Records for this task:
..........
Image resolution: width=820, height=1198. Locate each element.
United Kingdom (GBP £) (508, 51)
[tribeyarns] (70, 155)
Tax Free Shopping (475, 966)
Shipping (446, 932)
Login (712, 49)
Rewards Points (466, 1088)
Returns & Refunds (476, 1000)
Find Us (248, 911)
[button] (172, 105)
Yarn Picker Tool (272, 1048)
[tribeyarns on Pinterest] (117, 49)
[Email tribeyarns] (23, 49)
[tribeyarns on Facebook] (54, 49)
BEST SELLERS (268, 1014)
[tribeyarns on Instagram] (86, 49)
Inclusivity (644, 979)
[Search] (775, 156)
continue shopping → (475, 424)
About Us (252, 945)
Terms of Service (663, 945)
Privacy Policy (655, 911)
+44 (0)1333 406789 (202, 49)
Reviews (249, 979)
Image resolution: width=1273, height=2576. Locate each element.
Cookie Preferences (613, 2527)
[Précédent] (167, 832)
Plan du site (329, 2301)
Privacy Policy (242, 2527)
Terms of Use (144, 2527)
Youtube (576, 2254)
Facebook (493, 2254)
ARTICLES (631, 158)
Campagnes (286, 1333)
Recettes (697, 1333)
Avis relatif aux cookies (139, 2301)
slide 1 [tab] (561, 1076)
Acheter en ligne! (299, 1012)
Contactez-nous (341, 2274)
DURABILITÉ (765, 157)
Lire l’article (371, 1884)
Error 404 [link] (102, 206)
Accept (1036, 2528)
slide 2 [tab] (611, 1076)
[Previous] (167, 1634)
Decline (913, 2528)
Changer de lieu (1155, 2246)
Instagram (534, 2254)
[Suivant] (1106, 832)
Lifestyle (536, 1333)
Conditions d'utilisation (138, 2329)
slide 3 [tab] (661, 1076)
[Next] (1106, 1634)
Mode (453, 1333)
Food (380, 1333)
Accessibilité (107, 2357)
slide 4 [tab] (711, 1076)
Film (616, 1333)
..........
Exercise aim: The lines above should be duplicated exactly.

Answer:
Image resolution: width=820, height=1198. Locate each element.
United Kingdom (GBP £) (508, 51)
[tribeyarns] (70, 155)
Tax Free Shopping (475, 966)
Shipping (446, 932)
Login (712, 49)
Rewards Points (466, 1088)
Returns & Refunds (476, 1000)
Find Us (248, 911)
[button] (172, 105)
Yarn Picker Tool (272, 1048)
[tribeyarns on Pinterest] (117, 49)
[Email tribeyarns] (23, 49)
[tribeyarns on Facebook] (54, 49)
BEST SELLERS (268, 1014)
[tribeyarns on Instagram] (86, 49)
Inclusivity (644, 979)
[Search] (775, 156)
continue shopping → (475, 424)
About Us (252, 945)
Terms of Service (663, 945)
Privacy Policy (655, 911)
+44 (0)1333 406789 (202, 49)
Reviews (249, 979)
Image resolution: width=1273, height=2576. Locate each element.
Cookie Preferences (613, 2527)
[Précédent] (167, 832)
Plan du site (329, 2301)
Privacy Policy (242, 2527)
Terms of Use (144, 2527)
Youtube (576, 2254)
Facebook (493, 2254)
ARTICLES (631, 158)
Campagnes (286, 1333)
Recettes (697, 1333)
Avis relatif aux cookies (139, 2301)
slide 1 [tab] (561, 1076)
Acheter en ligne! (299, 1012)
Contactez-nous (341, 2274)
DURABILITÉ (765, 157)
Lire l’article (371, 1884)
Error 404 [link] (102, 206)
Accept (1036, 2528)
slide 2 [tab] (611, 1076)
[Previous] (167, 1634)
Decline (913, 2528)
Changer de lieu (1155, 2246)
Instagram (534, 2254)
[Suivant] (1106, 832)
Lifestyle (536, 1333)
Conditions d'utilisation (138, 2329)
slide 3 [tab] (661, 1076)
[Next] (1106, 1634)
Mode (453, 1333)
Food (380, 1333)
Accessibilité (107, 2357)
slide 4 [tab] (711, 1076)
Film (616, 1333)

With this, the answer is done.